= TASK BRIEF =
Would you output the lines from the one with "Instruction: Click the" through the last line of the material below, exactly, but without pictures?
Top of RECORDS FOR PROCESSING
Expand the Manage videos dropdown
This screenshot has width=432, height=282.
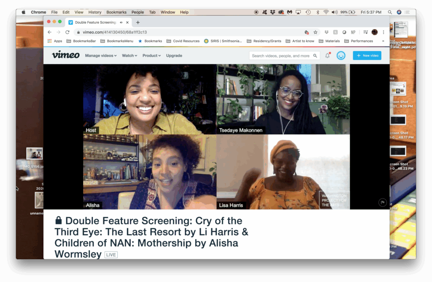(101, 56)
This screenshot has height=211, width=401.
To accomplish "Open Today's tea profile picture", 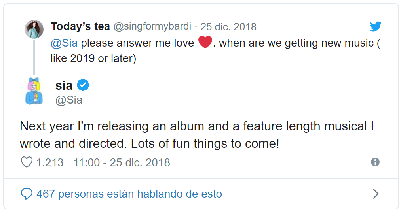I will click(34, 29).
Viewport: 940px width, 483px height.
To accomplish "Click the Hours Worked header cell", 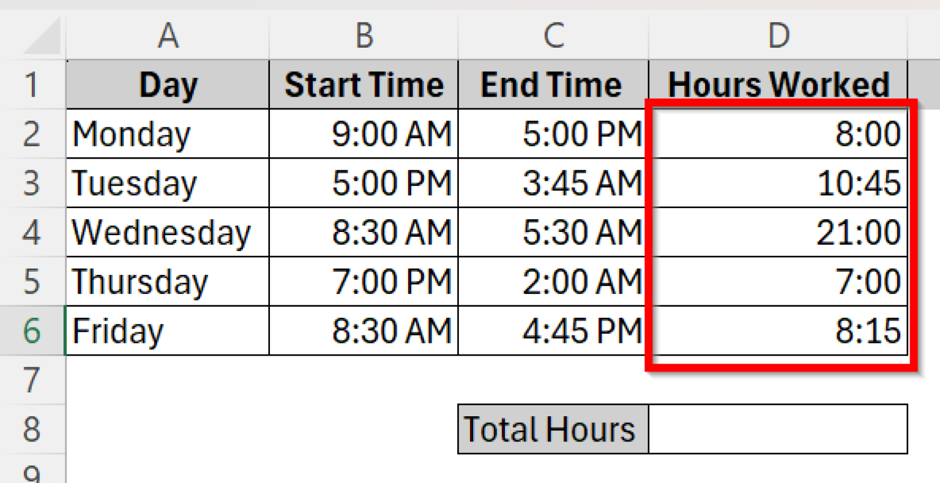I will coord(778,84).
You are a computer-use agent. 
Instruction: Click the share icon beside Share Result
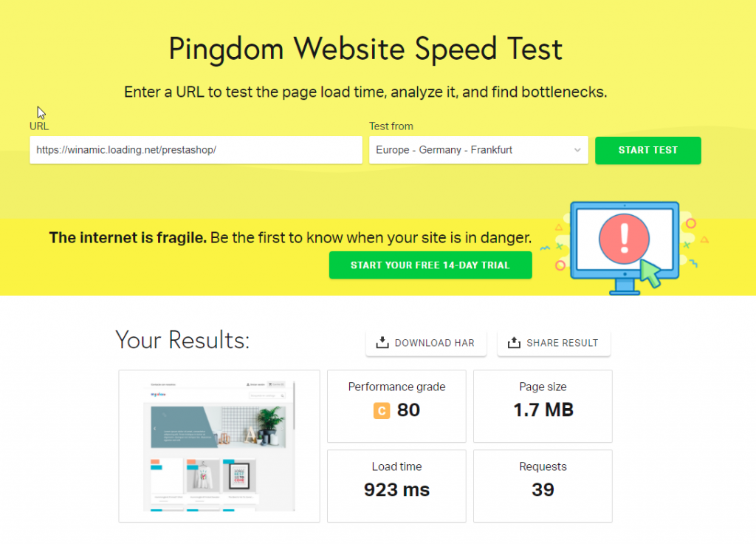click(x=514, y=343)
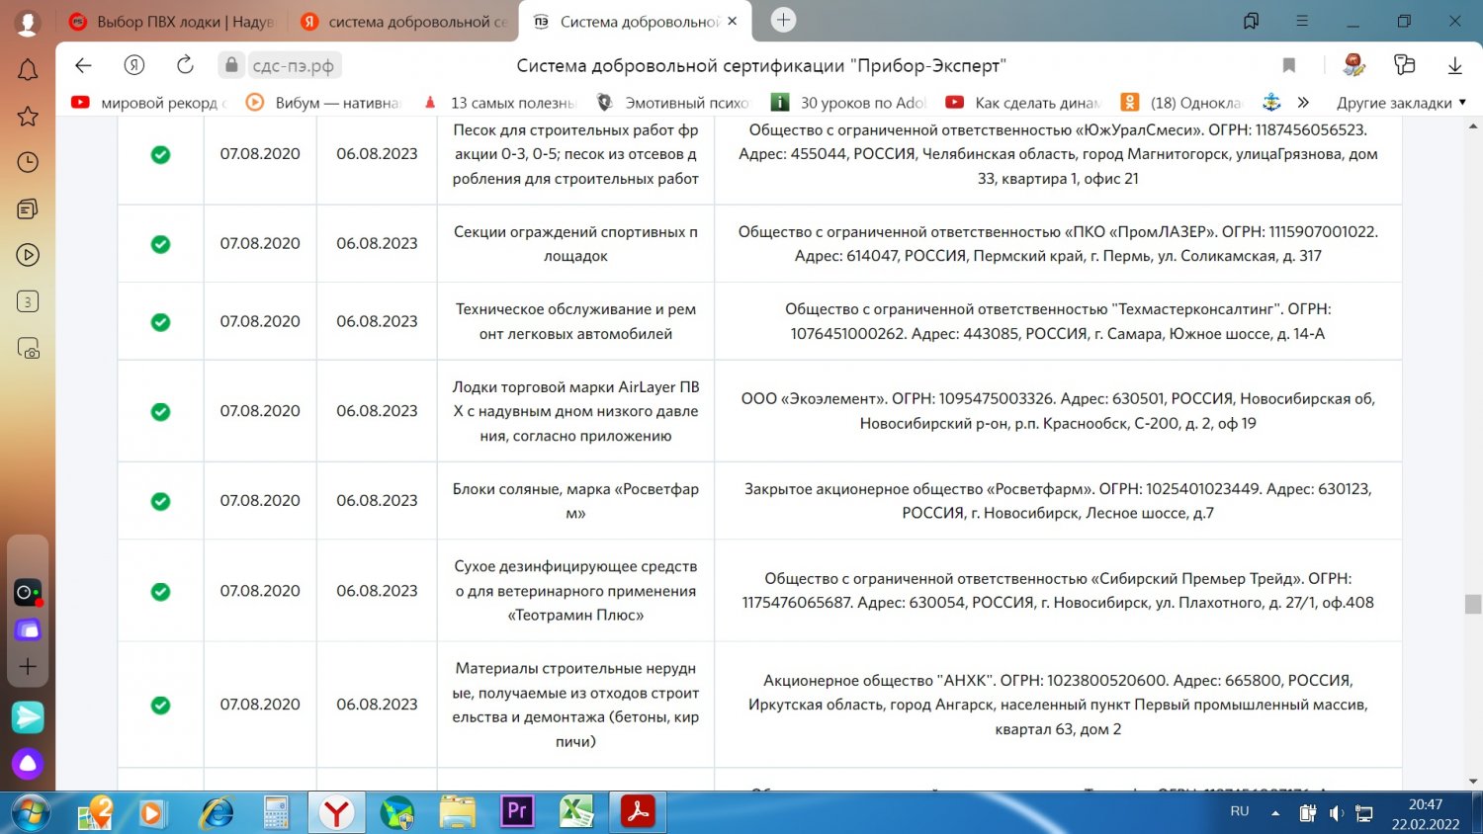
Bottom of RECORDS FOR PROCESSING
= ANSWER BELOW =
Instruction: Click the share icon beside Share Result
click(x=514, y=343)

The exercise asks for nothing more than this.